What a Dry Run Can Do for You

A dry run serves several important functions:

  • Prevents Embarrassment. For example, you may find out during the presentation that the print on the visual aid is so small it can't be read beyond the first row or that several misspelled words weren't caught earlier.

  • Checks Scope, Balance, and Structure. Presenters are notorious for miscalculating the amount of material they think they can cover in the allotted time. It's not unusual for a presenter to show up for a fifteen-minute presentation with seventy-five viewgraphs that would require two hours to present.
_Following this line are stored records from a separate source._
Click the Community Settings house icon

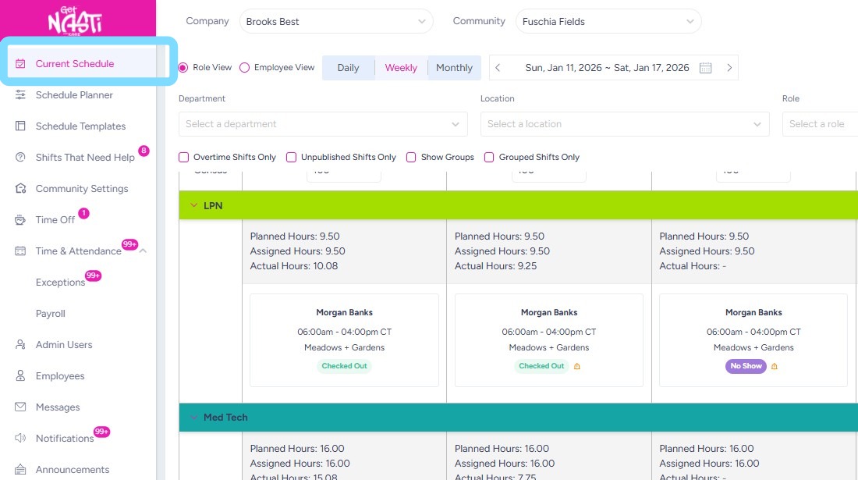20,189
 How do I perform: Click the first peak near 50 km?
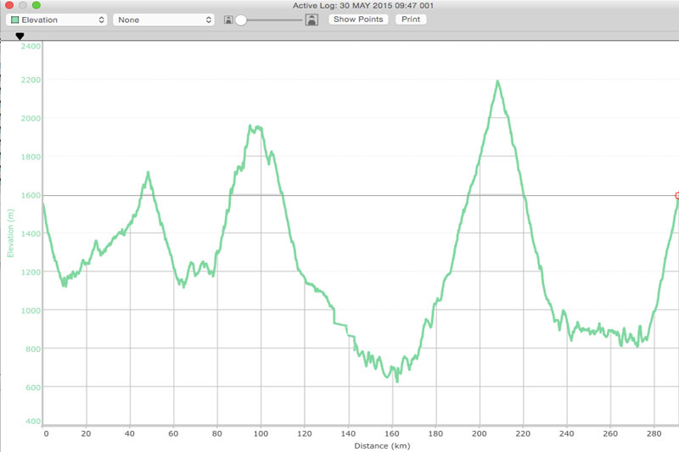pos(148,173)
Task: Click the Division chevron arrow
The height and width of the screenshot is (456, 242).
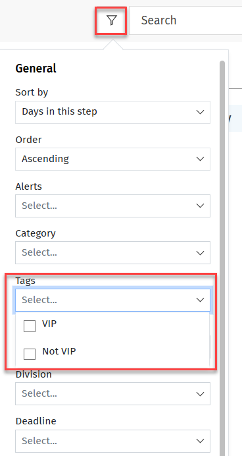Action: pos(200,394)
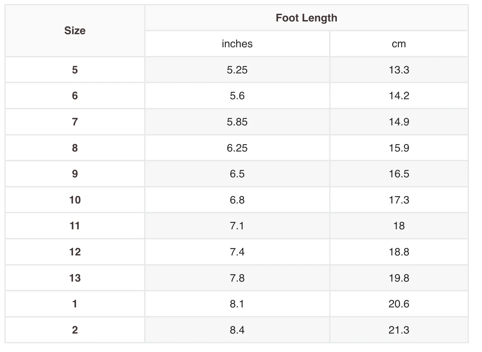This screenshot has width=482, height=352.
Task: Click the 21.3 cm cell
Action: 399,330
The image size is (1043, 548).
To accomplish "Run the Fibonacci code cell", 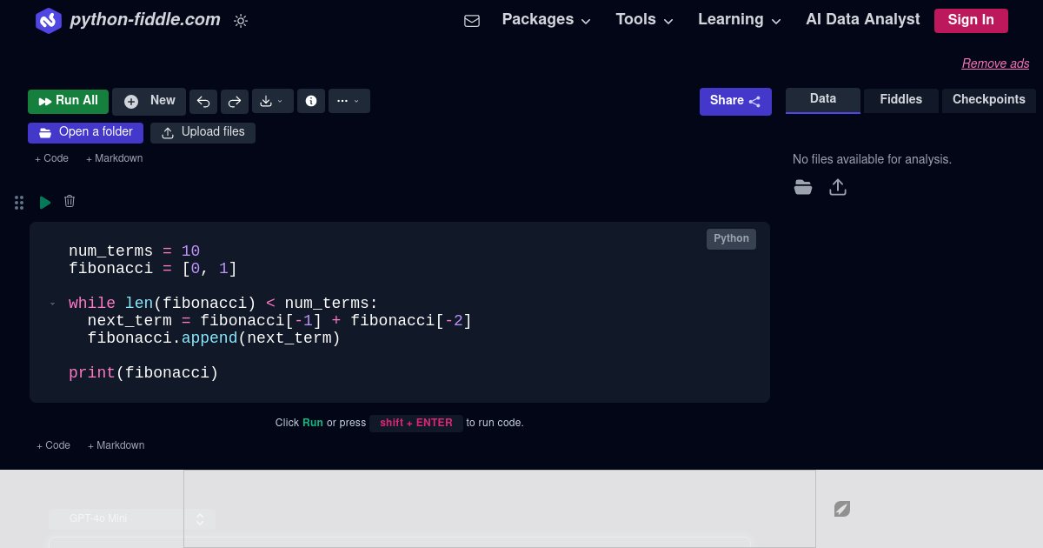I will (44, 202).
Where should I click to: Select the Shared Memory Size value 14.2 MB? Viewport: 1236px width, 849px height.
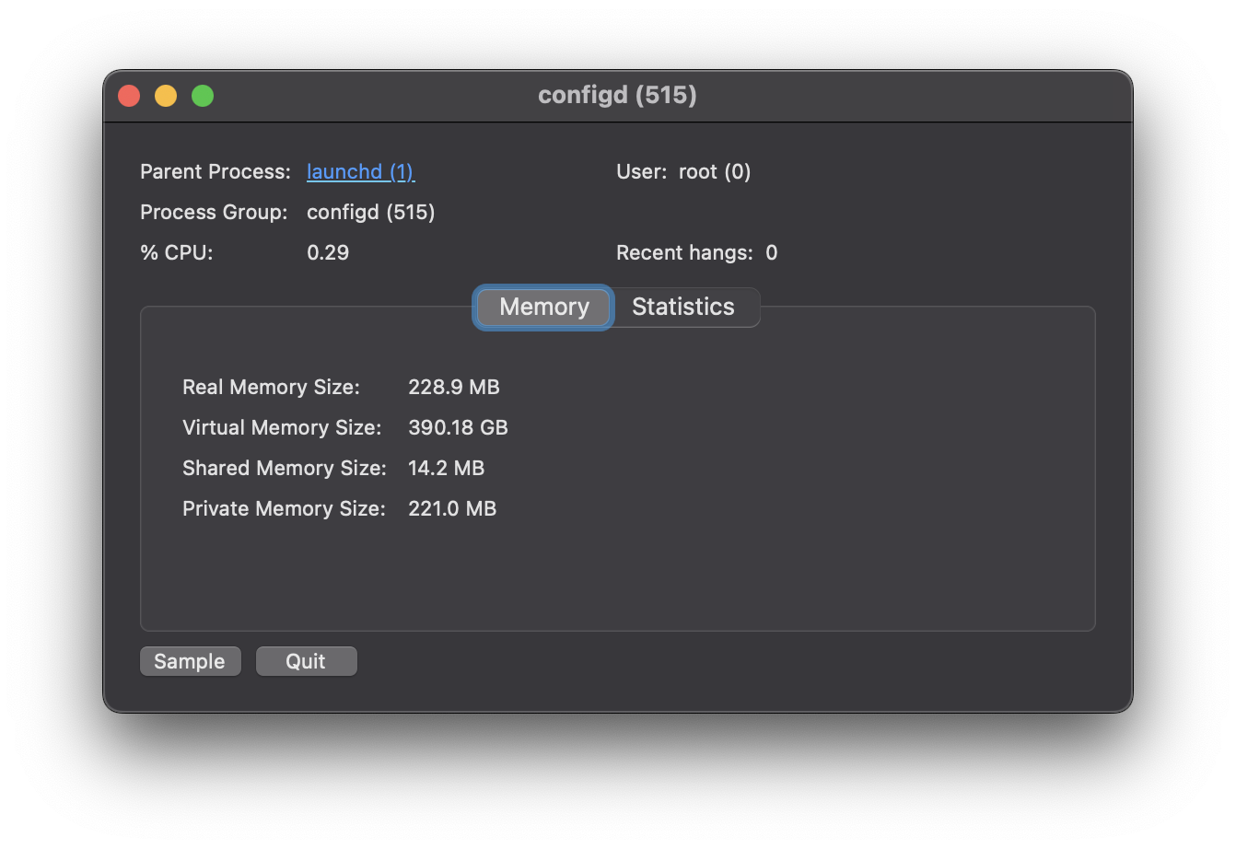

  • Surfaces Fundamental Miscalculations. Often presenters are so close to the topic, they overlook basic points—such as that the vice president doesn't care about all the technical details they are planning to cover. The dry run can refocus you on the presentation's true purpose and the appropriate method for achieving it.

  • Uncovers Holes in the Material. You may discover while speaking that what you thought was valid or complete, isn't. A detached observer can often spot these holes more quickly than the presenter, who may be too close to the issue.

  • Prepares for the Unknown. Since most presentations are interactive, with listeners commenting and asking questions, you need to be ready for more than what you are planning to cover. The unthought-of question can sabotage an otherwise sound presentation. A good dry run can go far toward surfacing questions that are likely to come up.

  • Makes for a Smoother, More Professional-Appearing Presentation.

  • Enhances the Speaker's Self-Confidence.